§ **PROBLEM DETAILS**:
Each line in the entries below that holds the string "Given" must be copied.

§ **RECORDS TO USE**:

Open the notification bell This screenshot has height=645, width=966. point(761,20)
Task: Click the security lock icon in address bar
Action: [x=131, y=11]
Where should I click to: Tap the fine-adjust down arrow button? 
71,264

--

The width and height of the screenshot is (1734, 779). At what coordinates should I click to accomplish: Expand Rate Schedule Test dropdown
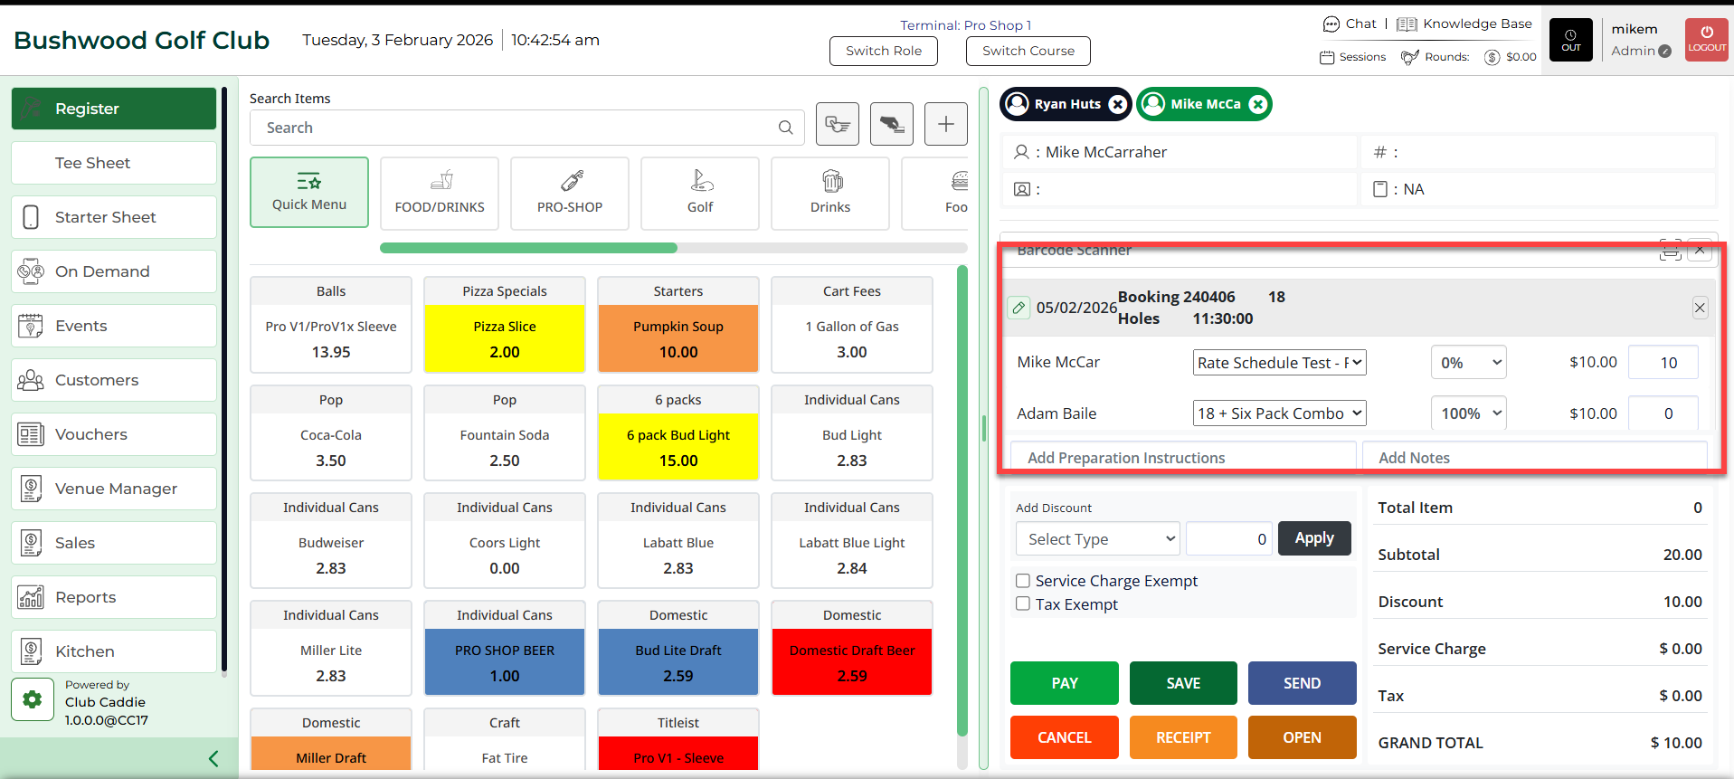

---

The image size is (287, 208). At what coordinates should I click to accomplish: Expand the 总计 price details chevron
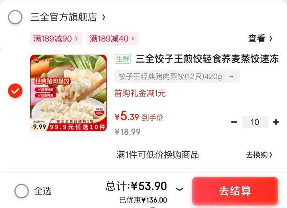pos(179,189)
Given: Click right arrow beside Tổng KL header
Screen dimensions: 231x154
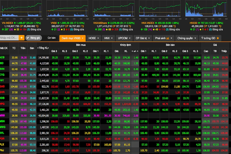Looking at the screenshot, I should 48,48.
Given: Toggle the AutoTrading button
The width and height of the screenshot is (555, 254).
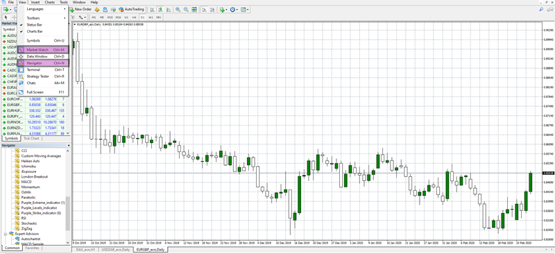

§ **SOLUTION FOR THIS TASK**:
Given: Click right arrow beside Tổng KL header
Given: Toggle the AutoTrading button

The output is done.